■ Problem to solve
Gather every row below that contains the word "screenshot" and copy each of those rows out in full. Case counts.

Part of a data file:
◇ ◇ ◇ ◇
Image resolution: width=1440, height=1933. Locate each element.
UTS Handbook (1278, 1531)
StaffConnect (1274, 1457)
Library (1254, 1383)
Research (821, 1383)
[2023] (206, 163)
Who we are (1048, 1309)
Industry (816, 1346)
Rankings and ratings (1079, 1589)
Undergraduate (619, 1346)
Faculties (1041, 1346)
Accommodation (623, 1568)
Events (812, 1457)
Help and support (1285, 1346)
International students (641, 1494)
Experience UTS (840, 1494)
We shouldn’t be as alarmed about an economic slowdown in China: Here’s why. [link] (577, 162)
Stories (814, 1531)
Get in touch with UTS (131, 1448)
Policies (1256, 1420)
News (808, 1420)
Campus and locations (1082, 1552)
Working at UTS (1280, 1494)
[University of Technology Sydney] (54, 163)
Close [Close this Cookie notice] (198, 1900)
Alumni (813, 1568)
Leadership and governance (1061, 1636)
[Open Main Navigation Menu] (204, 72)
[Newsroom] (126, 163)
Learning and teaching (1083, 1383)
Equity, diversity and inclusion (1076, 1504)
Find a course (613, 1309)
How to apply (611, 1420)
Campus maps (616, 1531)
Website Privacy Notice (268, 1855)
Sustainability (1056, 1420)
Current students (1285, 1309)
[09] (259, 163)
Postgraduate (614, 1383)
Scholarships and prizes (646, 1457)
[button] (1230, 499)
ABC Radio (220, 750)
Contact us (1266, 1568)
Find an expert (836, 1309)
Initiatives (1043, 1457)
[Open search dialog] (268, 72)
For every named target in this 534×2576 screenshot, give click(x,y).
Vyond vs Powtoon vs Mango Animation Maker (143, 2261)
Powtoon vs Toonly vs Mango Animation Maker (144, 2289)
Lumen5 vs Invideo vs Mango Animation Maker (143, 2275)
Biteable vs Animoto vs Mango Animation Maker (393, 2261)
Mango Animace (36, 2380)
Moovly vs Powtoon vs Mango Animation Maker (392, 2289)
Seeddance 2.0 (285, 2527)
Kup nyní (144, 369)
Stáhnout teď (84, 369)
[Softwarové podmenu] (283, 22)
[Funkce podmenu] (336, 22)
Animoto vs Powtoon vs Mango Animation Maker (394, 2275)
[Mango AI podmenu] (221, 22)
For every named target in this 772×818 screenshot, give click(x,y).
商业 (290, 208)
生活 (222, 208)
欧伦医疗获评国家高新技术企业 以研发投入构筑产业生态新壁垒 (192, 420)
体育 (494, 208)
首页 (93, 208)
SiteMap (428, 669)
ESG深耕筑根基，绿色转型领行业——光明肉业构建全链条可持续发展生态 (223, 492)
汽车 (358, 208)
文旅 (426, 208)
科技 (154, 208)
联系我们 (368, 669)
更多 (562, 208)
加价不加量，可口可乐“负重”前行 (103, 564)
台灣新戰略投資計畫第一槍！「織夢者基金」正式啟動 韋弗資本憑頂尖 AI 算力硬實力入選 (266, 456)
◇ ◇ ◇ ◇
■ Output below
For every named target in this 534×2576 screenshot, give click(x,y).
For every named target in this 772×818 screenshot, give click(x,y).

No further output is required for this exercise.